Growing paranoia is the hallmark of the aging process for me. Although I am a generally affable sort (I know, it doesn’t always seem that way from my writing), I am also a fairly suspicious person. I am starting to think that all the food industry’s sweet talk about the innocence of sugar is really just icing on a toxic cake and that we’ve all been sold a bill of goods. In particular, I wonder — and part of me hopes — that Big Sugar might soon replace Big Tobacco as the favorite target of our most underappreciated and misunderstood national resource…the plaintiff’s bar. There is no question we eat way too much sugar and that the increase in consumption has coincided nicely with both our rise in obesity and decline in health status even though we are living longer.
Not that I think the Tobacco Settlement (TS) was great social policy. You can read my full view here; but, to summarize, as an immigrant and a person of color, a part of me resents the TS because all it did is push the burden of fulfillment of the financial terms into the hearts and lungs of people in Africa, Asia, and Latin America. The smug satisfaction of tobacco opponents in the US and their glib dismissal of the impact on predominantly poor people of color around the world is first order racism.

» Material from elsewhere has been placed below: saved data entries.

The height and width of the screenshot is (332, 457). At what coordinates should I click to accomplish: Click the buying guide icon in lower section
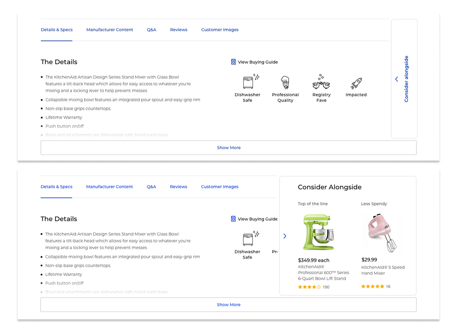coord(233,219)
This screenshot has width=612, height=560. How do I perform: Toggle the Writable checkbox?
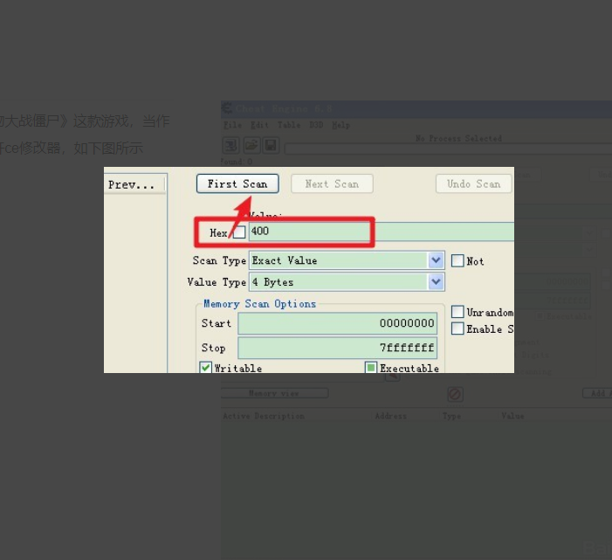pos(206,368)
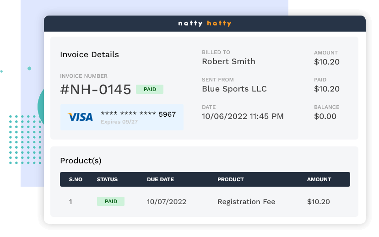Select the Registration Fee product row
This screenshot has height=237, width=379.
click(x=246, y=202)
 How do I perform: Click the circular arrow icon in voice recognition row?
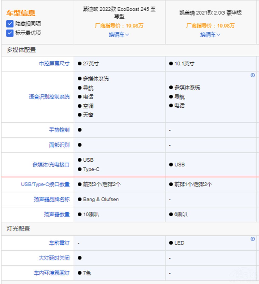pyautogui.click(x=253, y=75)
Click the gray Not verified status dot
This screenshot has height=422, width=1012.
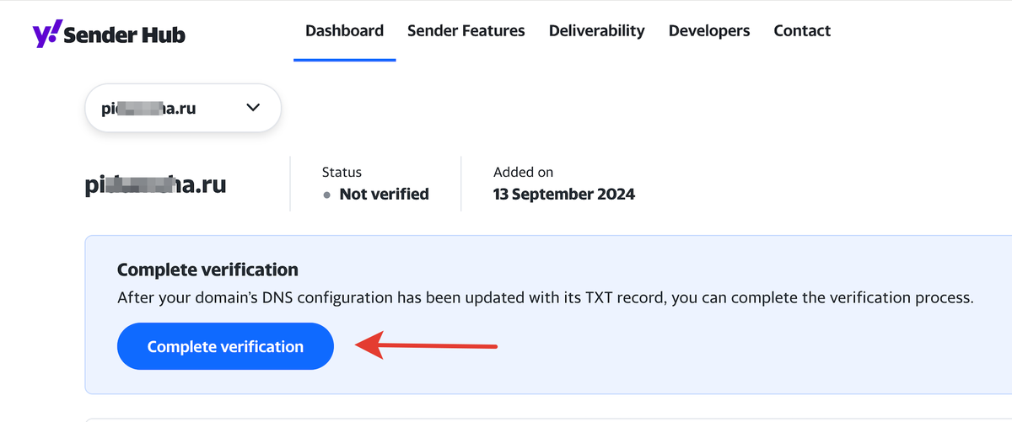328,195
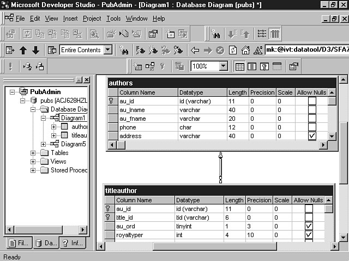Click the red exclamation Run icon
Screen dimensions: 349x261
point(10,66)
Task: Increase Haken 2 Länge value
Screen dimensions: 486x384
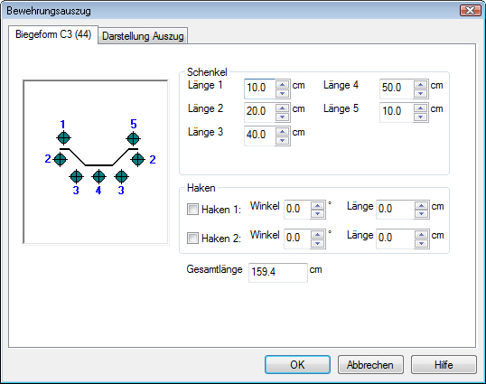Action: pyautogui.click(x=421, y=235)
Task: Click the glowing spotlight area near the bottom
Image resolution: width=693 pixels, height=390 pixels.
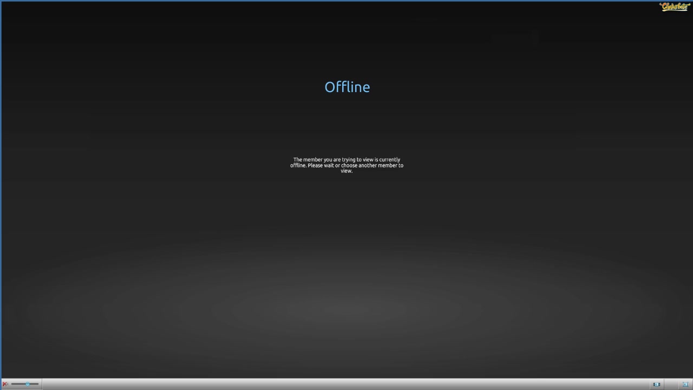Action: [x=347, y=310]
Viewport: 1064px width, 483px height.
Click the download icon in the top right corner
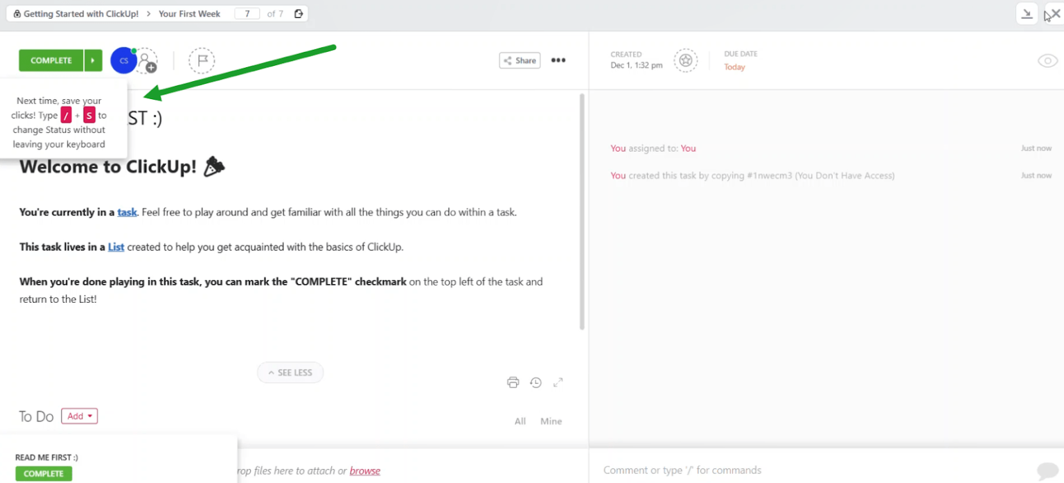pyautogui.click(x=1027, y=13)
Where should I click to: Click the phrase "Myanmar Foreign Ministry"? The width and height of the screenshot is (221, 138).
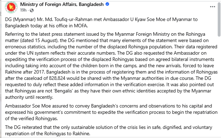click(142, 34)
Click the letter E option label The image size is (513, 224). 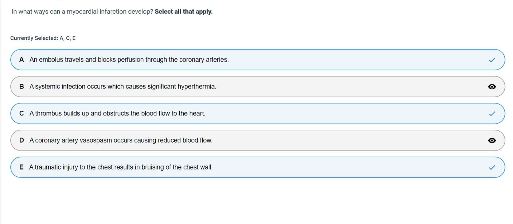coord(22,167)
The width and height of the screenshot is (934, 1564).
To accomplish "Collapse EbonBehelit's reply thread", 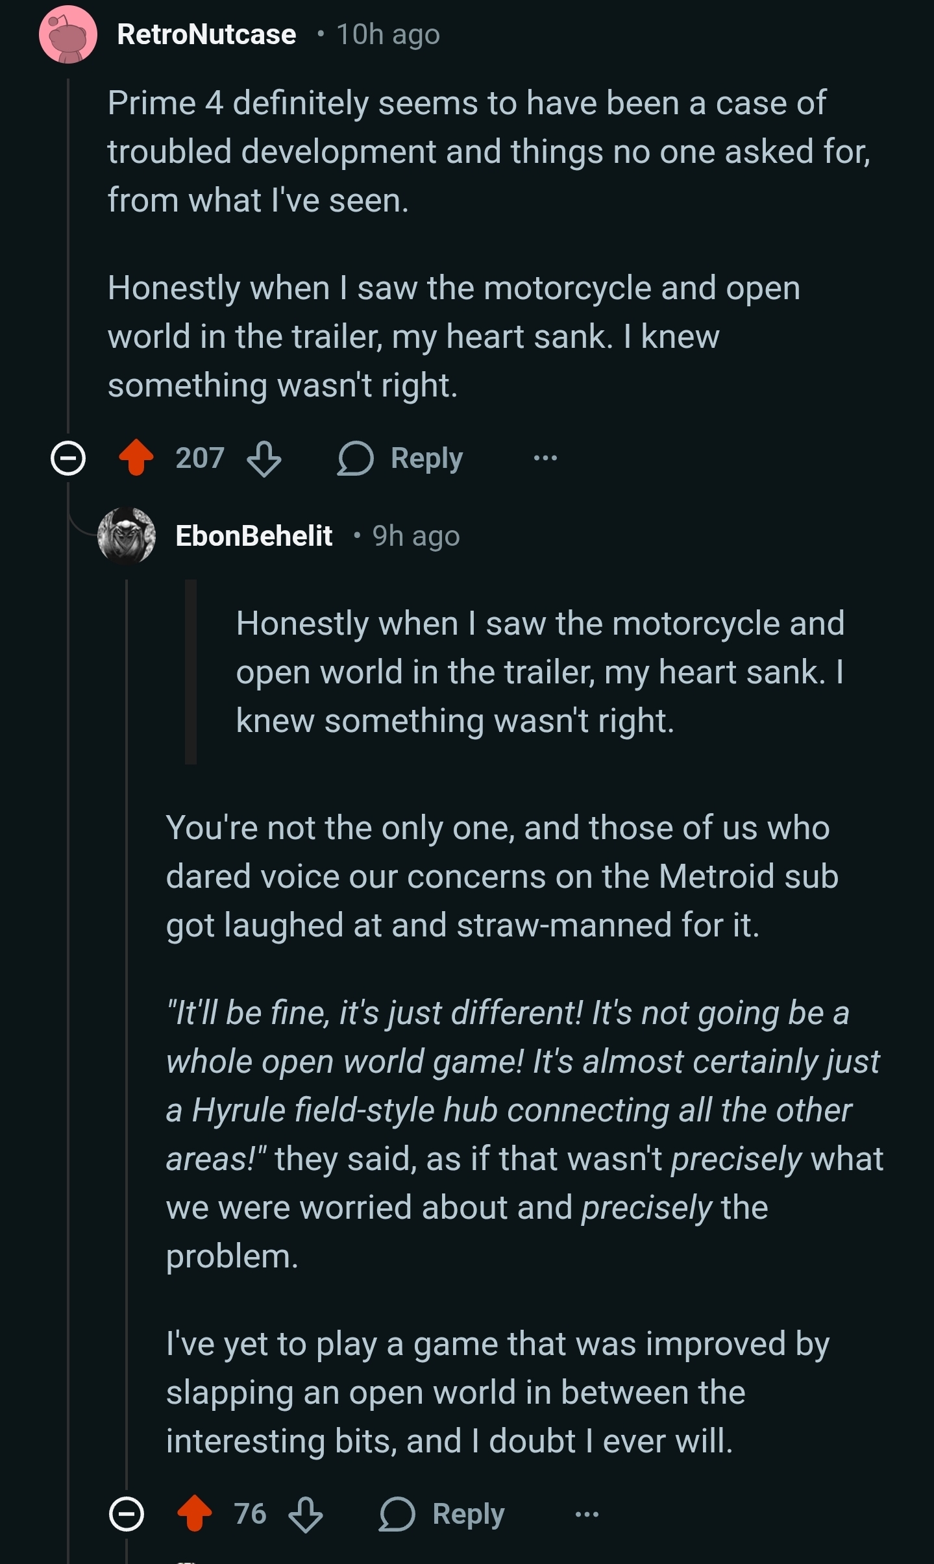I will click(127, 1515).
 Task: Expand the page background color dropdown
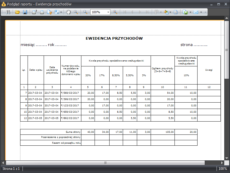(170, 12)
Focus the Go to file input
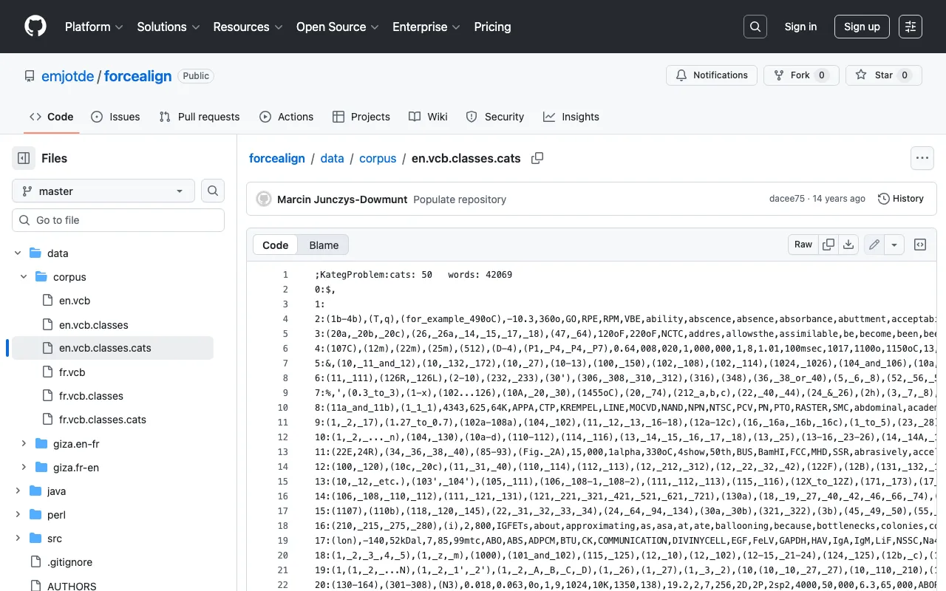Viewport: 946px width, 591px height. (x=118, y=220)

Any analogous move against Big Sugar (BS) could be quite interesting. There is, of course, the delectable duality of “what did they know and when did they know it?”. Recently published opinions and data have forced me to think harder about just what goes on in the labs of companies like Coca Cola, Pepsi, Kellogg’s, Nestle, Domino, Mars, Hershey’s, etc. No doubt BS defenders will say that sugar is “all natural” (ahem, so is tobacco), and safe when used as intended…and, that is where things will start to go awry for them.